Recently, I acquired a second-hand iPod. Once back home, I noticed that the previous owner must have had a Macintosh operating system, since the data partition’s file system was HFS+ with journaling enabled. Unfortunately, the Linux kernel does not support mounting HFS+ partitions in read-write mode when journaling is enabled (just read-only, like NTFS). Even less fortunate: to disable journaling without formatting you need a Macintosh computer. To restore the iPod to its factory settings, you need either a Windows or a Macintosh computer. Least fortunate: I only have a Xubuntu computer. Luckily, though, there is a solution.

The iPod’s operating system will restore the directory-structure on the data partition if it is formatted. In other words, you can just reformat the data partition as HFS+ (without journaling) to have write support under Linux.

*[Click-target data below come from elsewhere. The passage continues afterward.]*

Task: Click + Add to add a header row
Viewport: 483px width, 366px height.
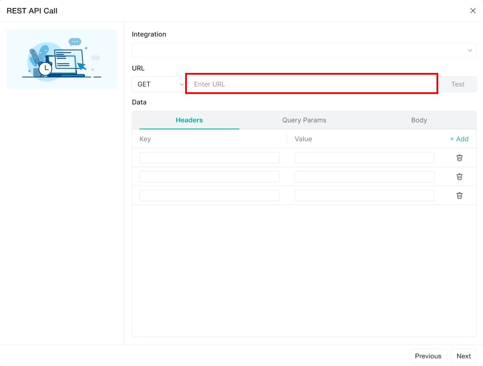Action: coord(459,139)
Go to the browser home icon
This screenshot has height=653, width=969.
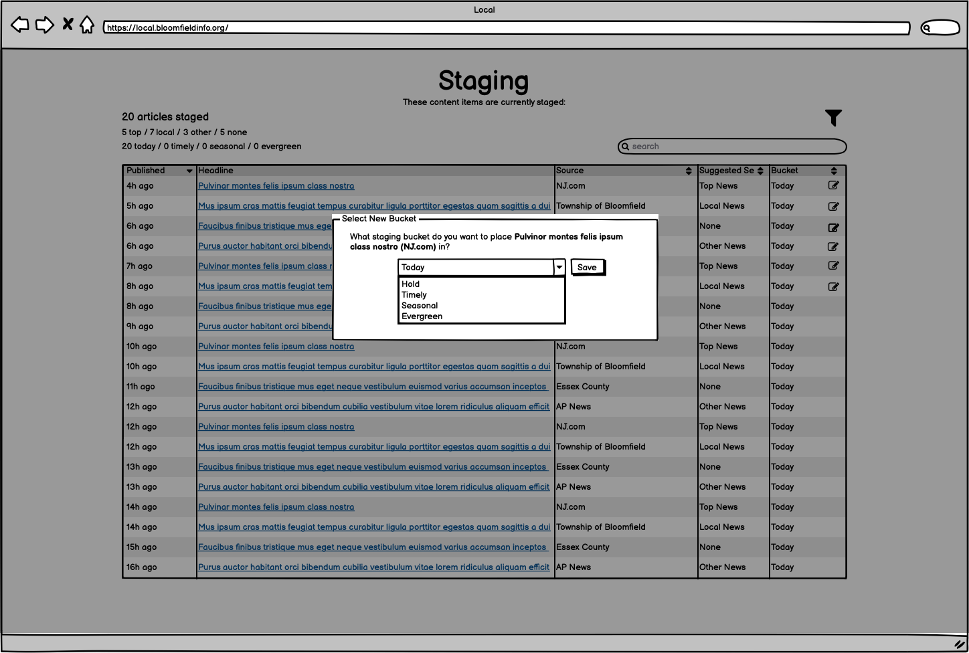(x=87, y=25)

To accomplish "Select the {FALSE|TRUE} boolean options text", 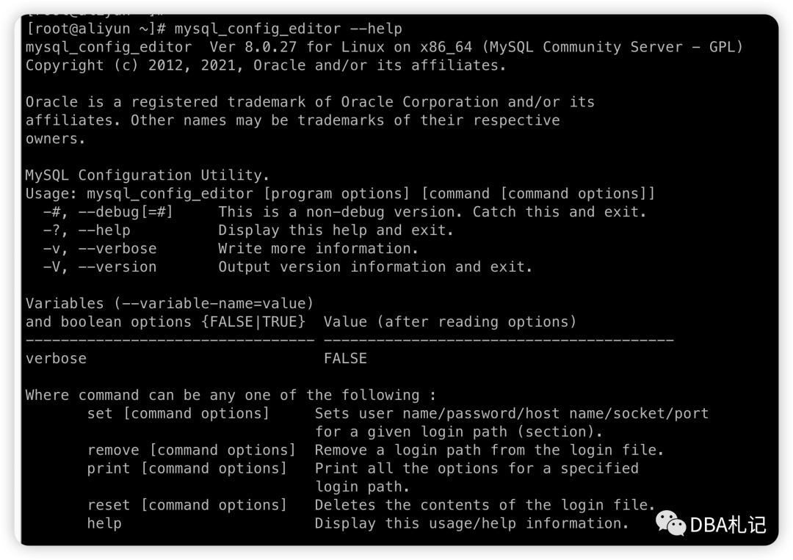I will tap(253, 322).
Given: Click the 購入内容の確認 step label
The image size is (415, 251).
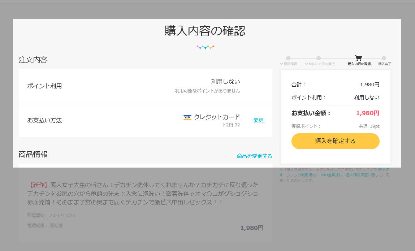Looking at the screenshot, I should (359, 64).
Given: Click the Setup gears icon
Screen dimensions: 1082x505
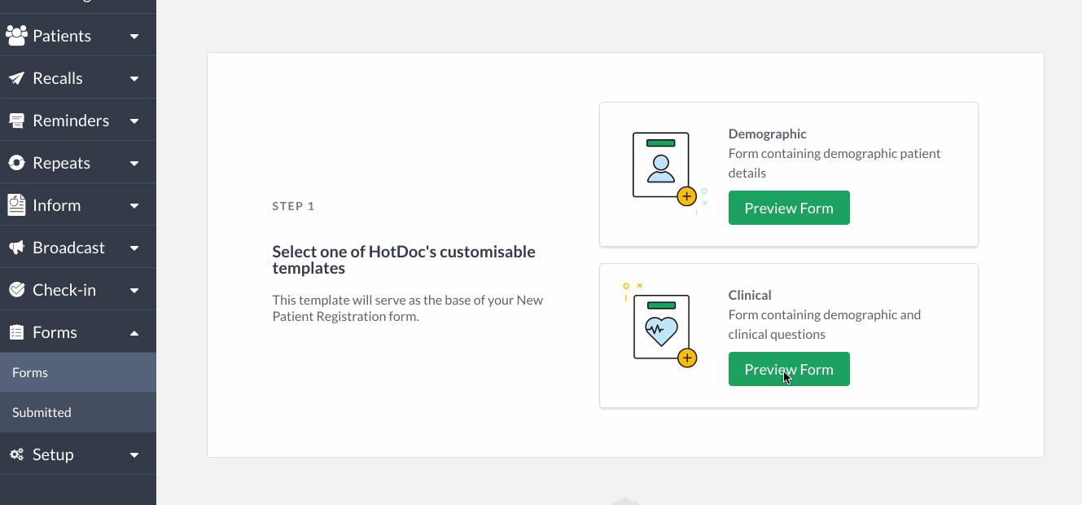Looking at the screenshot, I should [x=16, y=455].
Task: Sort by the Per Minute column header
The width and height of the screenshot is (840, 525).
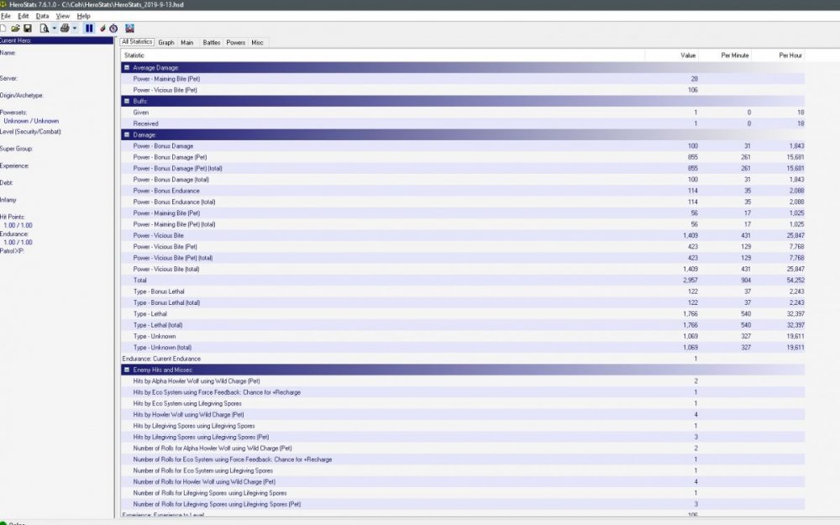Action: click(735, 55)
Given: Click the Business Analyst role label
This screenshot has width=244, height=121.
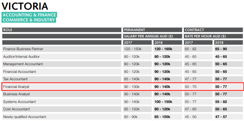Looking at the screenshot, I should [x=16, y=94].
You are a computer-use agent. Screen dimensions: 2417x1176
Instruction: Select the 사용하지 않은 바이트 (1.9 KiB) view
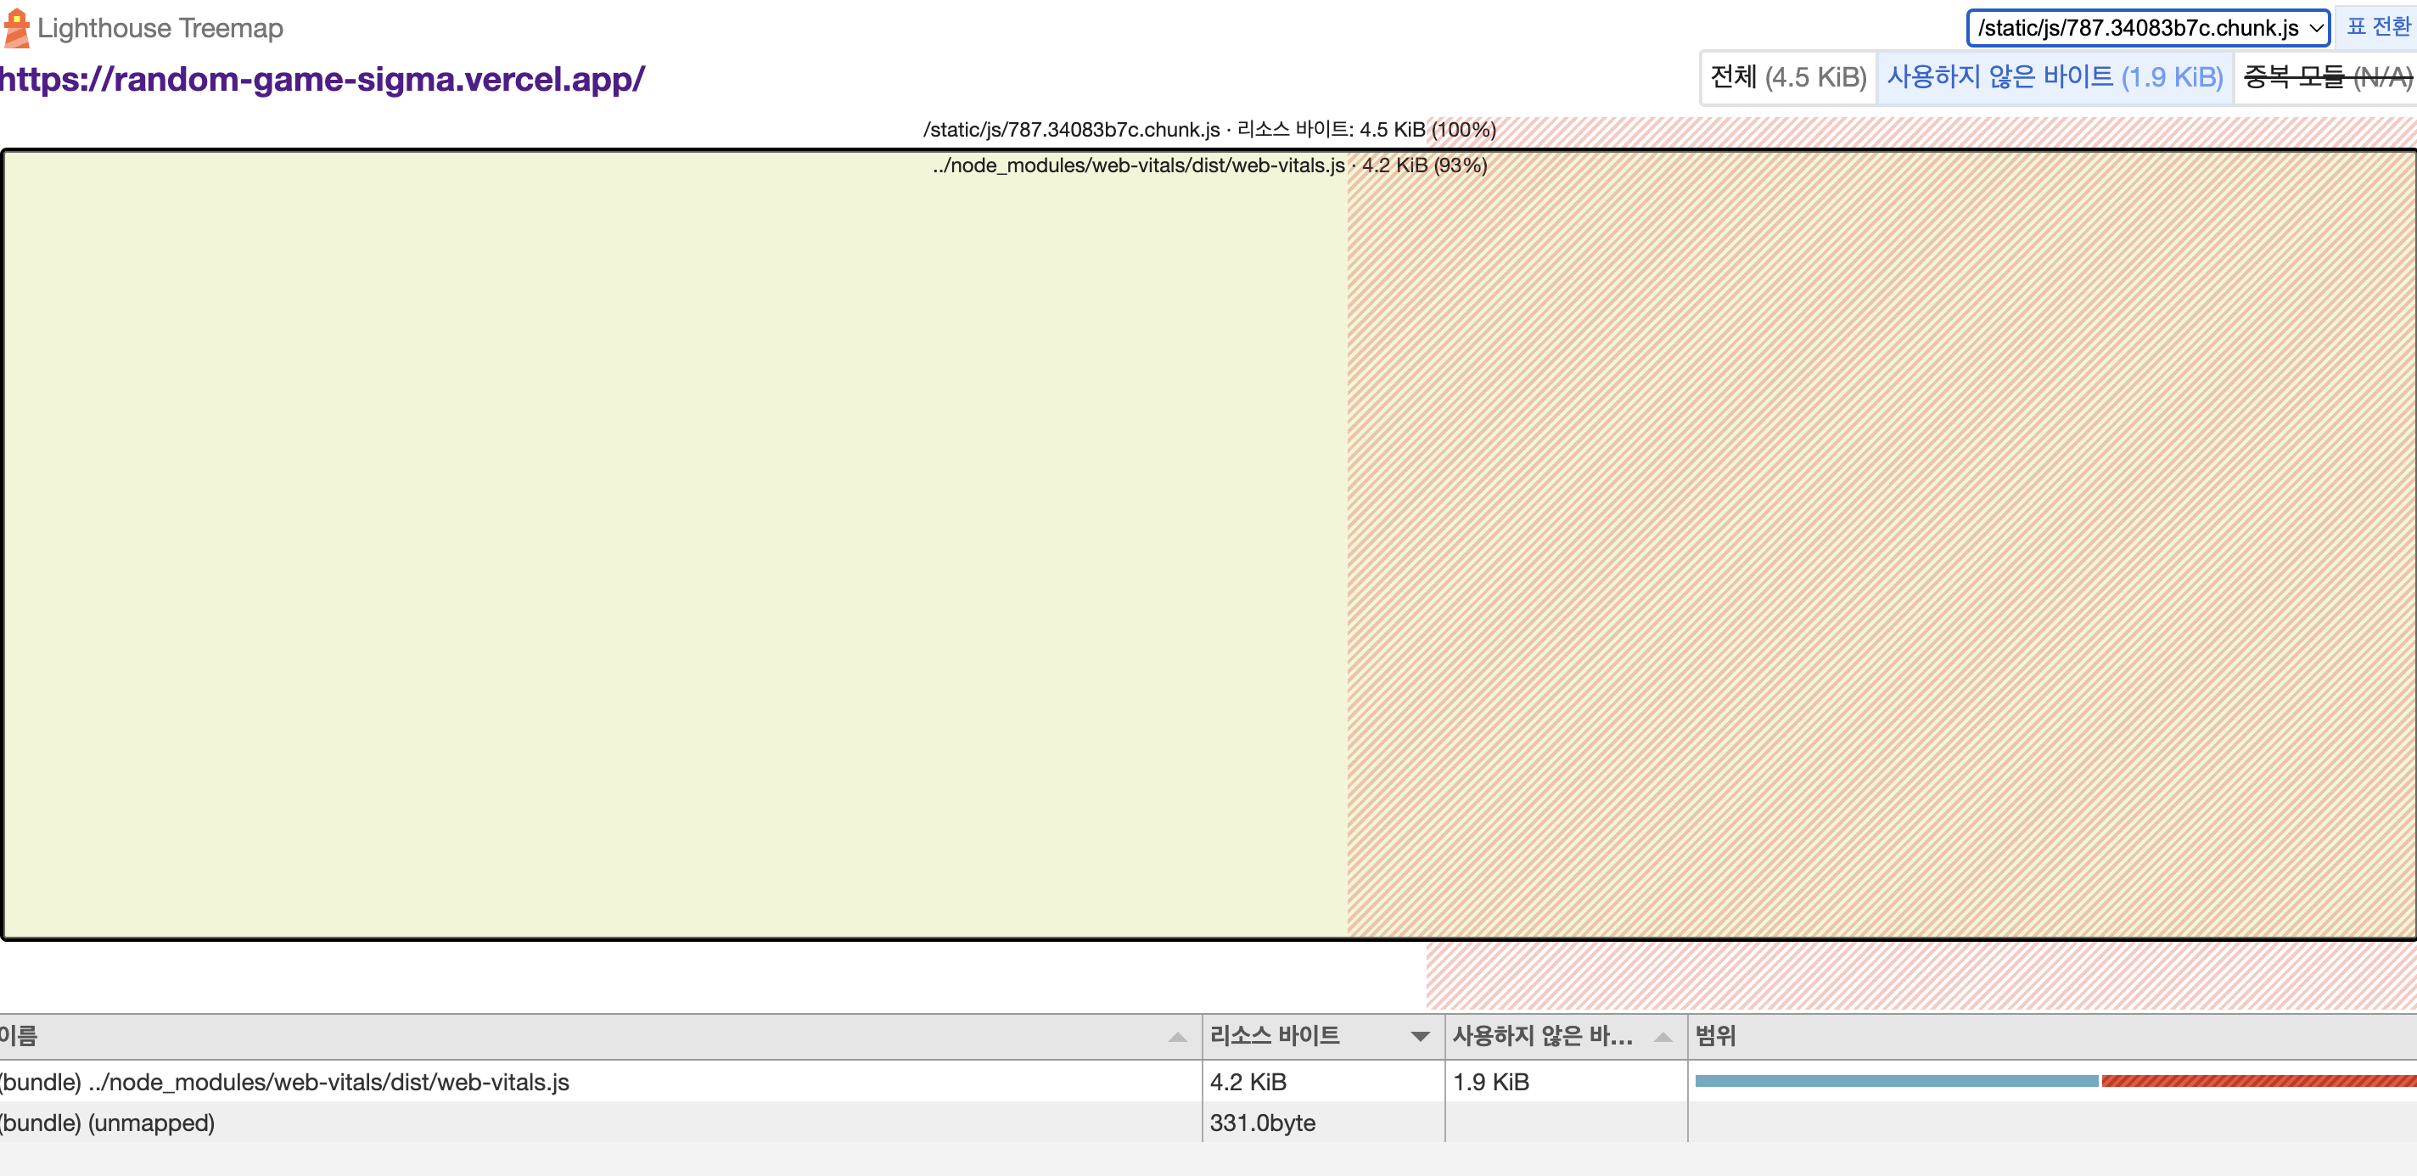point(2054,77)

Plug in your iPod, unmount it if it is auto-mounted, and create a HFS+ filesystem like this:

mkfs.hfsplus -v iPod /dev/sdXn

Where /dev/sdXn is the data partition of your iPod: X is the letter assigned to it (grep through /var/log/messages) and n is the number of the data partition (3 on an iPod video). Giving it the label iPod causes auto-mount to mount it under /media/iPod, which is where most software that interacts with your iPod expects it to be mounted by default.

Now unplug your iPod (eject /dev/sdX) and reboot it. If everything went well, you now have a fresh HFS+ formatted iPod that you can read and write to under Linux!